**** RECORDS PROVIDED

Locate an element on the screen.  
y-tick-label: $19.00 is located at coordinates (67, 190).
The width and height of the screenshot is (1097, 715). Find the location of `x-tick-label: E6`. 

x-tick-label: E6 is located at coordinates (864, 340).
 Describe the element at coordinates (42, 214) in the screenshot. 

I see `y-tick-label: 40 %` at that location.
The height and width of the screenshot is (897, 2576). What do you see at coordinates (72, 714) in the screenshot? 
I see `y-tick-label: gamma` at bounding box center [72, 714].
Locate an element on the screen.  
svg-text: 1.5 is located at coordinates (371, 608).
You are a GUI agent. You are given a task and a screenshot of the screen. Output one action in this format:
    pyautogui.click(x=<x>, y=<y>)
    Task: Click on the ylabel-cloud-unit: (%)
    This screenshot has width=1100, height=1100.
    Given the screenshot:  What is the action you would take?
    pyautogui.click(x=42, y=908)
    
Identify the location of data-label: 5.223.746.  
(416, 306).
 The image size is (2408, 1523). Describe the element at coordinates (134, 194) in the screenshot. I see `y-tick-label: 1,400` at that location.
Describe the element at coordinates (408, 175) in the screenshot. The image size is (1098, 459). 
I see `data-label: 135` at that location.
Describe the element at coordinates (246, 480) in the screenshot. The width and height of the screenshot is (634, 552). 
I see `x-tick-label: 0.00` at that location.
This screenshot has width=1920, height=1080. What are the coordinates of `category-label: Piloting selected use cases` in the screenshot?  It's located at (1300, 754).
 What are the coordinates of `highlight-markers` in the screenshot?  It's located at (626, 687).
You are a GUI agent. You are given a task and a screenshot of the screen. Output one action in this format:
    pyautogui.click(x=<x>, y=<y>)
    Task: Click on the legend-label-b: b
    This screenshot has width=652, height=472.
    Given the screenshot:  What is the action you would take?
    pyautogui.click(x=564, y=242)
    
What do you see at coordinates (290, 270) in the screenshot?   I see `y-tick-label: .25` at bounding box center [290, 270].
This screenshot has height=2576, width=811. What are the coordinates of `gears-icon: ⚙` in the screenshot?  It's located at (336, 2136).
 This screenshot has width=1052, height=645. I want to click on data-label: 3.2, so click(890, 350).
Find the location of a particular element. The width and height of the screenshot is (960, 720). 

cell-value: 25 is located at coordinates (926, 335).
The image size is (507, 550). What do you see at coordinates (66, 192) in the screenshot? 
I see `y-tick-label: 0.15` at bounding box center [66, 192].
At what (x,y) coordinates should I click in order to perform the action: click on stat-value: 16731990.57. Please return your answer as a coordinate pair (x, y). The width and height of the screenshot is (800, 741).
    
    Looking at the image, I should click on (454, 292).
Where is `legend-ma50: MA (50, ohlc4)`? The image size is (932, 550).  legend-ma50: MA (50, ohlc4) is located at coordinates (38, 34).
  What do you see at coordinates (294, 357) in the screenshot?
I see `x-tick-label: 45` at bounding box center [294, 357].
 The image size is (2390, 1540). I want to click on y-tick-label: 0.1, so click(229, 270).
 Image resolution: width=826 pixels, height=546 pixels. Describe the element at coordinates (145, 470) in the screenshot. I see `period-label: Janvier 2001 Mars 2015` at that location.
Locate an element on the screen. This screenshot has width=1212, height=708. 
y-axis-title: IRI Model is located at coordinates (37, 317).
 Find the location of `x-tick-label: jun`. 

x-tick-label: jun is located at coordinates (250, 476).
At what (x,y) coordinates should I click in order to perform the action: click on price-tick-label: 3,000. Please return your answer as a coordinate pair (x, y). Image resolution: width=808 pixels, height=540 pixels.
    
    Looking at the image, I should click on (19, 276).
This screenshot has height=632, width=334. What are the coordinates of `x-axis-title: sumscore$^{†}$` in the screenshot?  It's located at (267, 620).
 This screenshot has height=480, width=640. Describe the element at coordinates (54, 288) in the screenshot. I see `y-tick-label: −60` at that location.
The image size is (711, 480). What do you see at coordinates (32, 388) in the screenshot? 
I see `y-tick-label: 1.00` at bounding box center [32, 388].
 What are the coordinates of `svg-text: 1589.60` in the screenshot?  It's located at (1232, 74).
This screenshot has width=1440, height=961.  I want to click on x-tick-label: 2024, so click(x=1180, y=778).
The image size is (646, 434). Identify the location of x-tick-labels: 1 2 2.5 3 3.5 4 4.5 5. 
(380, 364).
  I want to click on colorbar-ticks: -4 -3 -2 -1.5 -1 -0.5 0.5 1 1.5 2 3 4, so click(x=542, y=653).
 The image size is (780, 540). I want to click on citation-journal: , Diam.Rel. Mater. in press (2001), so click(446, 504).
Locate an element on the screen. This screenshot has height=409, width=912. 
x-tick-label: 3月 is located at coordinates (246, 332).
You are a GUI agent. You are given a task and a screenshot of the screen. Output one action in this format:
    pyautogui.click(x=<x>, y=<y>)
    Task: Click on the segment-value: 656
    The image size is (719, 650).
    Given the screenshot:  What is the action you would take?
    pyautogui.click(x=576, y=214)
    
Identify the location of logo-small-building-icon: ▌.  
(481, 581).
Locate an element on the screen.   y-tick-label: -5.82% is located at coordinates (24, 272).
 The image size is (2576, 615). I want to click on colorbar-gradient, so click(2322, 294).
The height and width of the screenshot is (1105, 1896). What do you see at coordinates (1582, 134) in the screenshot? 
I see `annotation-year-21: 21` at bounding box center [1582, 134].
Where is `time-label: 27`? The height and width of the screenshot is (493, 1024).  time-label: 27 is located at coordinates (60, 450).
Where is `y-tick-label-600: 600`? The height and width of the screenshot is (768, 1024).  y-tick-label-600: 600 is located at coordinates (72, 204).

********

Reproduce the part of the records above that opens with the line containing "Find the location of a" and closes with the line containing "center [66, 192].", both included.

» **REPLY TO THE TASK**:
Find the location of a particular element. The width and height of the screenshot is (960, 720). 

cell-value: 25 is located at coordinates (926, 335).
The image size is (507, 550). What do you see at coordinates (66, 192) in the screenshot? 
I see `y-tick-label: 0.15` at bounding box center [66, 192].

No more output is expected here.